Following the battle, Liu Bei’s advisor, Zhuge Liang, goes on a diplomatic mission to Jiangdong to form an alliance between his lord and Sun Quan against Cao Cao. Sun Quan was initially in the midst of a dilemma of whether to surrender or fight back, but his decision to resist Cao Cao hardens after Zhuge Liang’s clever persuasion and a subsequent tiger hunt with his viceroy Zhou Yu and his sister Sun Shangxiang. Meanwhile, Cai Mao and Zhang Yun, two naval commanders from Jing Province, pledge allegiance to Cao Cao, who puts them in command of his navy.

After the hasty formation of the Sun–Liu alliance, the forces of Liu Bei and Sun Quan call for a meeting to formulate a plan to counter Cao Cao’s army, which is rapidly advancing towards their base at Red Cliff from both land and water. The battle begins with Sun Shangxiang leading some riders to lure Cao Cao’s vanguard force into the allies’ Bagua Formation. The vanguard force is defeated by the allies but Cao Cao shows no disappointment and proceeds to lead his main army to the riverbank directly opposite Red Cliff, where they make camp. While the allies throw a banquet to celebrate their victory, Zhuge Liang conceives a plan to send Sun Shangxiang on an espionage mission to Cao Cao’s camp. They maintain contact by sending messages via a pigeon. The film ends with Zhou Yu lighting his miniaturised battleships on a map based on the battle formation.

Abridged Version

For the non-Asian releases, the film was shortened from 288 minutes to 148 minutes and was released in some countries under the title Battle of Red Cliff. An opening narration in American English provides the historical background, whereas in the Asian release, a more brief description of the context of the political situation appears in scrolling form ten minutes into the film. Notable cuts include the background and motivations behind Zhuge Liang’s plan to obtain 100,000 arrows, including the threat to his life, and the early parts of Sun Shangxiang’s infiltration, where she befriended a northern soldier Sun Shucai (though the scene where she mourns Sun’s death was not cut). The tiger hunting scene was also cut from the non-Asian releases.

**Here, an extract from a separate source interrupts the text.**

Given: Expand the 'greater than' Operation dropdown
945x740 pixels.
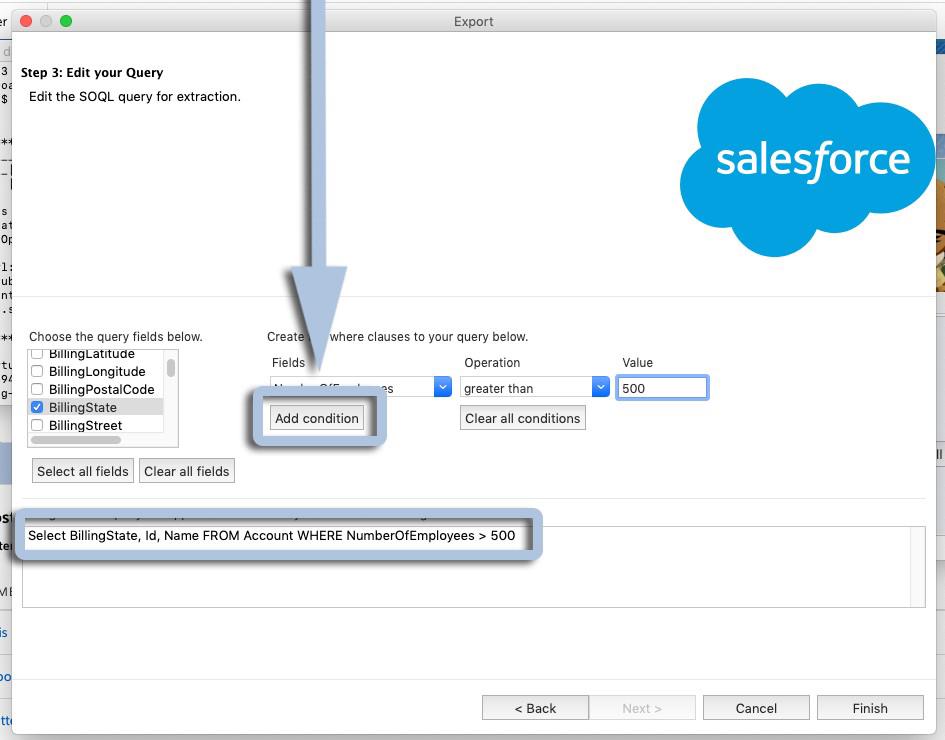Looking at the screenshot, I should click(x=600, y=388).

The original two-part 288 minute English version was released as a two-disc set on DVD and Blu-ray in the United Kingdom on 05 October 2009, and in the United States and Canada on 23 March 2010.

Cast

  • Tony Leung as Zhou Yu.
  • Takeshi Kaneshiro as Zhuge Liang.
  • Zhang Fengyi as Cao Cao.
  • Chang Chen as Sun Quan.
  • Zhao Wei as Sun Shangxiang.
  • Hu Jun as Zhao Yun.
  • You Yong as Liu Bei.
  • Lin Chi-ling as Xiao Qiao.
  • Shidō Nakamura as Gan Ning.
  • Hou Yong as Lu Su.
  • Tong Dawei as Sun Shucai.
  • Batdorj-in Baasanjab as Guan Yu.
  • Zang Jinsheng as Zhang Fei.
  • Song Jia as Lady Li.
  • Zhang Shan as Huang Gai.
  • Wang Hui as Cao Hong.
  • Xie Gang as Hua Tuo.
  • Shi Xiaohong as Jiang Gan.
  • Xu Fengnian as Zhang Liao.
  • Guo Chao as Yue Jin.
  • Hu Xiaoguang as Xiahou Jun.
  • Cui Yugui as Xu Chu.
  • Jiang Tong as Li Tong.
  • Ma Jing as Wei Ben.
  • Yizhen as Cai Mao.
  • Jia Hongwei as Zhang Yun.
  • Zhao Chengshun as Xun You.
  • Wang Zaolai as Cheng Yu.
  • Wang Ning as Emperor Xian of Han.
  • Wang Qingxiang as Kong Rong.
  • Li Hong as Lady Gan.
  • He Yin as Lady Mi.
  • Wang Yuzhang as Cheng Pu.
  • Menghe Wuliji as Guan Ping.
  • Sun Xinyu as Cowherd boy.
  • Ma Jingwu as Old fisherman.
  • Ye Hua as Tiantian.
  • Chen Changhai as Qin Song.
  • Zhang Yi as Zhang Zhao.
  • Wu Qi as Gu Yong.
  • He Feng as Man Tun.
  • Li Hongchen as Sick soldier.

Production

Casting

Ken Watanabe was originally selected for the role of Cao Cao. According to a report, some Chinese fans voiced objections over the choice as they felt that it was inappropriate for a Japanese actor to portray an important Chinese historical figure. The report claimed that the protests influenced the decision of director John Woo, who eventually chose Zhang Fengyi for the role.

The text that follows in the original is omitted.